» **Work to do**
Rewrite the entries below as a numbered list, one line per item, and leave out any blank lines.

» **Available records**

·····

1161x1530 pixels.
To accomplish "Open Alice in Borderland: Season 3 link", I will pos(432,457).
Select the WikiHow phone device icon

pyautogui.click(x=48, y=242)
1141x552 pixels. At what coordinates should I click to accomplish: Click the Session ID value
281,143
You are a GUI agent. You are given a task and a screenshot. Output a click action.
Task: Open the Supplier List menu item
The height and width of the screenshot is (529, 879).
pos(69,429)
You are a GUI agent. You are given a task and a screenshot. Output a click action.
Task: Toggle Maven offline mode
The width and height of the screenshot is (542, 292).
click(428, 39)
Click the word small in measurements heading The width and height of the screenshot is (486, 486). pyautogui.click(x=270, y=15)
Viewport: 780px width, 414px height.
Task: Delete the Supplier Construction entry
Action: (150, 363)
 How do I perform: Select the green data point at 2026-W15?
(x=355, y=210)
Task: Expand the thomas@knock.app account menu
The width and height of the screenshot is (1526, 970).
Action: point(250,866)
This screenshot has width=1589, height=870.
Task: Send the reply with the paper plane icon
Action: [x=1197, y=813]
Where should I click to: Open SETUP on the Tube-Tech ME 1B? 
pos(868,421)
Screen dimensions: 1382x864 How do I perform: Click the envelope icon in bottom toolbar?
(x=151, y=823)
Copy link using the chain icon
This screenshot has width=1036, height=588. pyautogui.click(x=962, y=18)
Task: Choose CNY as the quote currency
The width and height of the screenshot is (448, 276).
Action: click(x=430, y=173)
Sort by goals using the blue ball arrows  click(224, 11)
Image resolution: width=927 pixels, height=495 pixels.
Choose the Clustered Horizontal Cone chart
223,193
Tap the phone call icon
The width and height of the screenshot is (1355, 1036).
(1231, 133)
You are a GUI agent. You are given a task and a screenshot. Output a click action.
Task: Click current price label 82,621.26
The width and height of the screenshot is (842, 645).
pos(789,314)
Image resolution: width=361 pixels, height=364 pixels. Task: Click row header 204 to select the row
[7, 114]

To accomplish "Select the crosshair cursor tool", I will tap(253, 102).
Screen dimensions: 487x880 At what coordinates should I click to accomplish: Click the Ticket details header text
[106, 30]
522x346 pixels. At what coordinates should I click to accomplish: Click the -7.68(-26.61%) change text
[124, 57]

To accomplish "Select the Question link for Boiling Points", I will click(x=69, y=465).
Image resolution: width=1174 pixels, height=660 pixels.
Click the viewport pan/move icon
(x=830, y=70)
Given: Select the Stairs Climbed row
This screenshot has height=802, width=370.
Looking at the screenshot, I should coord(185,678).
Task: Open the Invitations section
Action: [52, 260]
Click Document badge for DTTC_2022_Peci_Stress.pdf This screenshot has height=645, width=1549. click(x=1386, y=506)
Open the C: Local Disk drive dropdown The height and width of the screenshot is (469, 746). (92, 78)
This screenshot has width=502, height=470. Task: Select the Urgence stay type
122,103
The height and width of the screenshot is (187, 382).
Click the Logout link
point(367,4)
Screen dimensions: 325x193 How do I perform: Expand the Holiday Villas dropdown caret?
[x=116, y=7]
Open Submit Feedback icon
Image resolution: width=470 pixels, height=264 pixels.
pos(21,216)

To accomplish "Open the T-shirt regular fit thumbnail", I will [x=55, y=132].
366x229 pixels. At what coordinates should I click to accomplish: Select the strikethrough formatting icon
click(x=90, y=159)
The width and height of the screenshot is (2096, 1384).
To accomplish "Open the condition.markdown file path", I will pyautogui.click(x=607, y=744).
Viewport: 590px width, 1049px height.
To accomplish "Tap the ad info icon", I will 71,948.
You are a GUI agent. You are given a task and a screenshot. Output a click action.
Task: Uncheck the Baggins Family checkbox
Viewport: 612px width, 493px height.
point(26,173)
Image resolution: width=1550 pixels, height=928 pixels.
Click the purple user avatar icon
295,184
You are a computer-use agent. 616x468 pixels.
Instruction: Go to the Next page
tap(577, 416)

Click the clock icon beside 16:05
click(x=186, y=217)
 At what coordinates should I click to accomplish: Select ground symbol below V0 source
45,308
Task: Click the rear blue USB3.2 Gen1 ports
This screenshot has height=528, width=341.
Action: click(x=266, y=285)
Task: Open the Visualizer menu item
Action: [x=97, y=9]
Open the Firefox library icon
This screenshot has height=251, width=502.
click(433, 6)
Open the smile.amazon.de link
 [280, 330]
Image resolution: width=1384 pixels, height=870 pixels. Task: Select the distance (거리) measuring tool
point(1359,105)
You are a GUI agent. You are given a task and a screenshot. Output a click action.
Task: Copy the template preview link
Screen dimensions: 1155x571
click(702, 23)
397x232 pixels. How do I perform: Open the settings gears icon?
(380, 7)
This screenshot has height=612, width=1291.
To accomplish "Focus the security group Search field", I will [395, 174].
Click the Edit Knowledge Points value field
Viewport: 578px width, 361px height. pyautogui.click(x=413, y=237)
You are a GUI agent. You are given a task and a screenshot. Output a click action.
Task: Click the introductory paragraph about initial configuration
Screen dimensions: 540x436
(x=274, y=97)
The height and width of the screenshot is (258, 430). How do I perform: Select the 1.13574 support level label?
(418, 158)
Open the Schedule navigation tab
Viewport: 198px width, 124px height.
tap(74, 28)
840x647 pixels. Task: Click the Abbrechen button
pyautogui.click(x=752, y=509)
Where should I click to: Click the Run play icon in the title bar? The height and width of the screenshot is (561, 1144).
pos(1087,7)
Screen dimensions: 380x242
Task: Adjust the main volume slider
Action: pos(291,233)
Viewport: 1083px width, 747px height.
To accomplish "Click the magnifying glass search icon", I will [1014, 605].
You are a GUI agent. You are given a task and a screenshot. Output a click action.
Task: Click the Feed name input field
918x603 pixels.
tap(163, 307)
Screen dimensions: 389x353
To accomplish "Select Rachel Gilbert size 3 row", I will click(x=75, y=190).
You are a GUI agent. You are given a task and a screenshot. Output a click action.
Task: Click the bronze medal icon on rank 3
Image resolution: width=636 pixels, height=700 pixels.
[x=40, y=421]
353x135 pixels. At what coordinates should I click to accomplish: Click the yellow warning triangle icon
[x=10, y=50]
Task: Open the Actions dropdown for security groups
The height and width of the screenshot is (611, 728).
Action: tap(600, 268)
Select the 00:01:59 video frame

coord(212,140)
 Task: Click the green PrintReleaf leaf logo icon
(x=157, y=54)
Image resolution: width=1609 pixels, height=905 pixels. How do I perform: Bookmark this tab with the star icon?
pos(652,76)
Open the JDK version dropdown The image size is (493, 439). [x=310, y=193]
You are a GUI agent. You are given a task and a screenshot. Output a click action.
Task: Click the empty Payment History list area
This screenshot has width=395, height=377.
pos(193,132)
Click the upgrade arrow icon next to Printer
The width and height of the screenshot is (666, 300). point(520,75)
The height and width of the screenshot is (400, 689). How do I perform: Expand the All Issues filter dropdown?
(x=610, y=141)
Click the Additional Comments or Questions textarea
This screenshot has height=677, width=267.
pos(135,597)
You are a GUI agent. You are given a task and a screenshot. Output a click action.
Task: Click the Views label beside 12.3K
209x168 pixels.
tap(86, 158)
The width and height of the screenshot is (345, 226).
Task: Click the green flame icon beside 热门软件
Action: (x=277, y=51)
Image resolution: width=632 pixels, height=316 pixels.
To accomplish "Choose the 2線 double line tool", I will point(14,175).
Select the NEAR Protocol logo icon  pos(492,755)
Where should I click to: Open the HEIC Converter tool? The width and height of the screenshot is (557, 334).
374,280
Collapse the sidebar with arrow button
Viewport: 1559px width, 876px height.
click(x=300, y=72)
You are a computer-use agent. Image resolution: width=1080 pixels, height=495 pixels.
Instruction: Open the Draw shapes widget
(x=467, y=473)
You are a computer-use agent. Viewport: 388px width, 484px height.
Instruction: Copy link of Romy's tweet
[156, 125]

·····

» **Solution to this problem**
1. 1161x1530 pixels.
2. To accomplish "Open Alice in Borderland: Season 3 link", I will pos(432,457).
3. Select the WikiHow phone device icon
4. pyautogui.click(x=48, y=242)
5. 1141x552 pixels. At what coordinates should I click to accomplish: Click the Session ID value
6. 281,143
7. You are a GUI agent. You are given a task and a screenshot. Output a click action.
8. Task: Open the Supplier List menu item
9. The height and width of the screenshot is (529, 879).
10. pos(69,429)
11. You are a GUI agent. You are given a task and a screenshot. Output a click action.
12. Task: Toggle Maven offline mode
13. The width and height of the screenshot is (542, 292).
14. click(428, 39)
15. Click the word small in measurements heading The width and height of the screenshot is (486, 486). pyautogui.click(x=270, y=15)
16. Viewport: 780px width, 414px height.
17. Task: Delete the Supplier Construction entry
18. Action: (150, 363)
19.  How do I perform: Select the green data point at 2026-W15?
20. (x=355, y=210)
21. Task: Expand the thomas@knock.app account menu
22. The width and height of the screenshot is (1526, 970).
23. Action: point(250,866)
24. This screenshot has width=1589, height=870.
25. Task: Send the reply with the paper plane icon
26. Action: [x=1197, y=813]
27. Where should I click to: Open SETUP on the Tube-Tech ME 1B? 
28. pos(868,421)
29. Screen dimensions: 1382x864 How do I perform: Click the envelope icon in bottom toolbar?
30. (x=151, y=823)
31. Copy link using the chain icon
32. This screenshot has width=1036, height=588. pyautogui.click(x=962, y=18)
33. Task: Choose CNY as the quote currency
34. The width and height of the screenshot is (448, 276).
35. Action: click(x=430, y=173)
36. Sort by goals using the blue ball arrows  click(224, 11)
37. Image resolution: width=927 pixels, height=495 pixels.
38. Choose the Clustered Horizontal Cone chart
39. 223,193
40. Tap the phone call icon
41. The width and height of the screenshot is (1355, 1036).
42. (1231, 133)
43. You are a GUI agent. You are given a task and a screenshot. Output a click action.
44. Task: Click current price label 82,621.26
45. The width and height of the screenshot is (842, 645).
46. pos(789,314)
47. Image resolution: width=361 pixels, height=364 pixels. Task: Click row header 204 to select the row
48. [7, 114]
49. To accomplish "Select the crosshair cursor tool", I will tap(253, 102).
50. Screen dimensions: 487x880 At what coordinates should I click to accomplish: Click the Ticket details header text
51. [106, 30]
52. 522x346 pixels. At what coordinates should I click to accomplish: Click the -7.68(-26.61%) change text
53. [124, 57]
54. To accomplish "Select the Question link for Boiling Points", I will click(x=69, y=465).
55. Image resolution: width=1174 pixels, height=660 pixels.
56. Click the viewport pan/move icon
57. (x=830, y=70)
58. Given: Select the Stairs Climbed row
59. This screenshot has height=802, width=370.
60. Looking at the screenshot, I should coord(185,678).
61. Task: Open the Invitations section
62. Action: [52, 260]
63. Click Document badge for DTTC_2022_Peci_Stress.pdf This screenshot has height=645, width=1549. click(x=1386, y=506)
64. Open the C: Local Disk drive dropdown The height and width of the screenshot is (469, 746). (92, 78)
65. This screenshot has width=502, height=470. Task: Select the Urgence stay type
66. 122,103
67. The height and width of the screenshot is (187, 382).
68. Click the Logout link
69. point(367,4)
70. Screen dimensions: 325x193 How do I perform: Expand the Holiday Villas dropdown caret?
71. [x=116, y=7]
72. Open Submit Feedback icon
73. Image resolution: width=470 pixels, height=264 pixels.
74. pos(21,216)
75. To accomplish "Open the T-shirt regular fit thumbnail", I will [x=55, y=132].
76. 366x229 pixels. At what coordinates should I click to accomplish: Select the strikethrough formatting icon
77. click(x=90, y=159)
78. The width and height of the screenshot is (2096, 1384).
79. To accomplish "Open the condition.markdown file path", I will pyautogui.click(x=607, y=744).
80. Viewport: 590px width, 1049px height.
81. To accomplish "Tap the ad info icon", I will 71,948.
82. You are a GUI agent. You are given a task and a screenshot. Output a click action.
83. Task: Uncheck the Baggins Family checkbox
84. Viewport: 612px width, 493px height.
85. point(26,173)
86. Image resolution: width=1550 pixels, height=928 pixels.
87. Click the purple user avatar icon
88. 295,184
89. You are a computer-use agent. 616x468 pixels.
90. Instruction: Go to the Next page
91. tap(577, 416)
92. Click the clock icon beside 16:05
93. click(x=186, y=217)
94.  At what coordinates should I click to accomplish: Select ground symbol below V0 source
95. 45,308
96. Task: Click the rear blue USB3.2 Gen1 ports
97. This screenshot has height=528, width=341.
98. Action: click(x=266, y=285)
99. Task: Open the Visualizer menu item
100. Action: [x=97, y=9]
101. Open the Firefox library icon
102. This screenshot has height=251, width=502.
103. click(433, 6)
104. Open the smile.amazon.de link
105.  [280, 330]
106. Image resolution: width=1384 pixels, height=870 pixels. Task: Select the distance (거리) measuring tool
107. point(1359,105)
108. You are a GUI agent. You are given a task and a screenshot. Output a click action.
109. Task: Copy the template preview link
110. Screen dimensions: 1155x571
111. click(702, 23)
112. 397x232 pixels. How do I perform: Open the settings gears icon?
113. (380, 7)
114. This screenshot has height=612, width=1291.
115. To accomplish "Focus the security group Search field", I will [395, 174].
116. Click the Edit Knowledge Points value field
117. Viewport: 578px width, 361px height. pyautogui.click(x=413, y=237)
118. You are a GUI agent. You are given a task and a screenshot. Output a click action.
119. Task: Click the introductory paragraph about initial configuration
120. Screen dimensions: 540x436
121. (x=274, y=97)
122. The height and width of the screenshot is (258, 430). How do I perform: Select the 1.13574 support level label?
123. (418, 158)
124. Open the Schedule navigation tab
125. Viewport: 198px width, 124px height.
126. tap(74, 28)
127. 840x647 pixels. Task: Click the Abbrechen button
128. pyautogui.click(x=752, y=509)
129. Where should I click to: Click the Run play icon in the title bar? The height and width of the screenshot is (561, 1144).
130. pos(1087,7)
131. Screen dimensions: 380x242
132. Task: Adjust the main volume slider
133. Action: pos(291,233)
134. Viewport: 1083px width, 747px height.
135. To accomplish "Click the magnifying glass search icon", I will [1014, 605].
136. You are a GUI agent. You are given a task and a screenshot. Output a click action.
137. Task: Click the Feed name input field
138. 918x603 pixels.
139. tap(163, 307)
140. Screen dimensions: 389x353
141. To accomplish "Select Rachel Gilbert size 3 row", I will click(x=75, y=190).
142. You are a GUI agent. You are given a task and a screenshot. Output a click action.
143. Task: Click the bronze medal icon on rank 3
144. Image resolution: width=636 pixels, height=700 pixels.
145. [x=40, y=421]
146. 353x135 pixels. At what coordinates should I click to accomplish: Click the yellow warning triangle icon
147. [x=10, y=50]
148. Task: Open the Actions dropdown for security groups
149. The height and width of the screenshot is (611, 728).
150. Action: tap(600, 268)
151. Select the 00:01:59 video frame
152. coord(212,140)
153.  Task: Click the green PrintReleaf leaf logo icon
154. (x=157, y=54)
155. Image resolution: width=1609 pixels, height=905 pixels. How do I perform: Bookmark this tab with the star icon?
156. pos(652,76)
157. Open the JDK version dropdown The image size is (493, 439). [x=310, y=193]
158. You are a GUI agent. You are given a task and a screenshot. Output a click action.
159. Task: Click the empty Payment History list area
160. This screenshot has width=395, height=377.
161. pos(193,132)
162. Click the upgrade arrow icon next to Printer
163. The width and height of the screenshot is (666, 300). point(520,75)
164. The height and width of the screenshot is (400, 689). How do I perform: Expand the All Issues filter dropdown?
165. (x=610, y=141)
166. Click the Additional Comments or Questions textarea
167. This screenshot has height=677, width=267.
168. pos(135,597)
169. You are a GUI agent. You are given a task and a screenshot. Output a click action.
170. Task: Click the Views label beside 12.3K
171. 209x168 pixels.
172. tap(86, 158)
173. The width and height of the screenshot is (345, 226).
174. Task: Click the green flame icon beside 热门软件
175. Action: (x=277, y=51)
176. Image resolution: width=632 pixels, height=316 pixels.
177. To accomplish "Choose the 2線 double line tool", I will point(14,175).
178. Select the NEAR Protocol logo icon  pos(492,755)
179. Where should I click to: Open the HEIC Converter tool? The width and height of the screenshot is (557, 334).
180. 374,280
181. Collapse the sidebar with arrow button
182. Viewport: 1559px width, 876px height.
183. click(x=300, y=72)
184. You are a computer-use agent. Image resolution: width=1080 pixels, height=495 pixels.
185. Instruction: Open the Draw shapes widget
186. (x=467, y=473)
187. You are a computer-use agent. Viewport: 388px width, 484px height.
188. Instruction: Copy link of Romy's tweet
189. [156, 125]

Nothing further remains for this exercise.